Your assignment: Repeat the entries exactly, and do not carry the pictures over.
*** Block opens ***
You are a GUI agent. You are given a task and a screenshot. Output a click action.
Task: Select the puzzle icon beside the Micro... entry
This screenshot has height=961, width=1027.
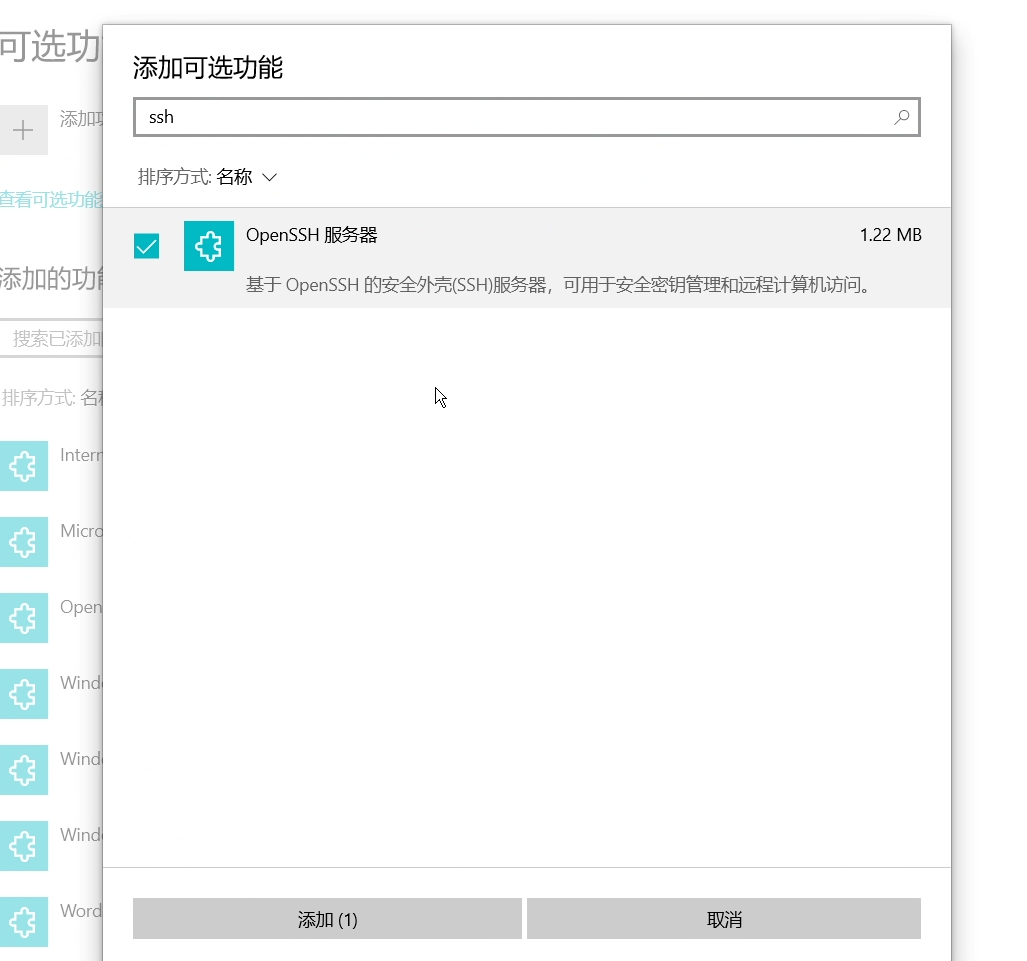(x=23, y=542)
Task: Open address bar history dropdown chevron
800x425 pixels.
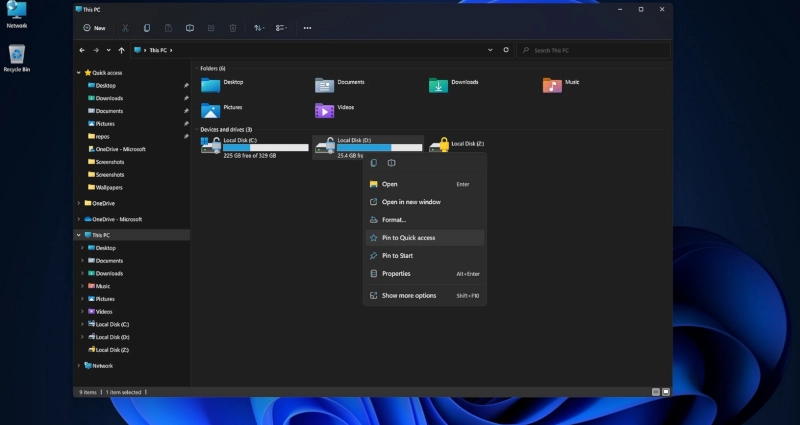Action: click(x=490, y=50)
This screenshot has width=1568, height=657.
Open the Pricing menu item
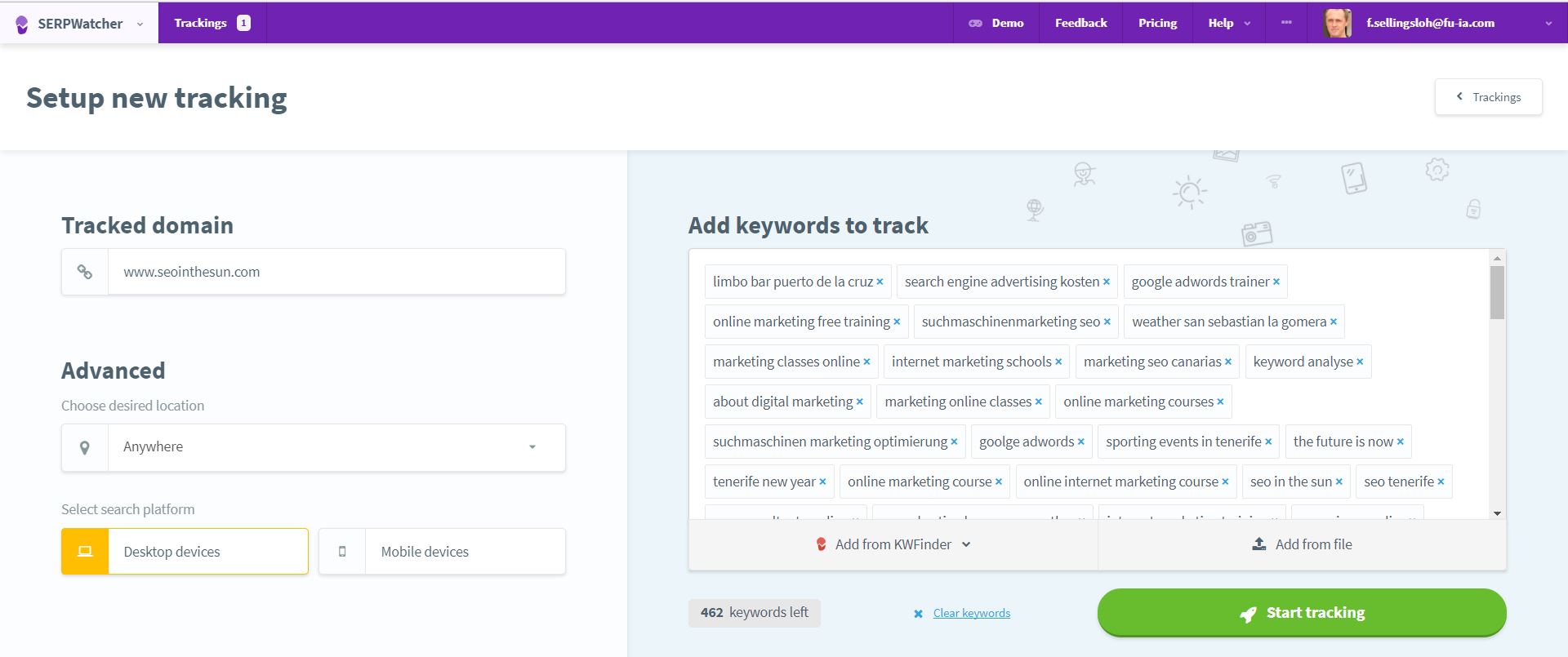coord(1157,23)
*** Block closes ***
Output below:
You are a GUI agent. You are given a task and a screenshot. Output a click action.
Task: Select the puzzle icon beside the Micro... entry
This screenshot has height=961, width=1027.
(x=23, y=542)
Task: Open address bar history dropdown chevron
800x425 pixels.
Action: click(x=490, y=50)
This screenshot has width=1568, height=657.
Open the Pricing menu item
coord(1157,23)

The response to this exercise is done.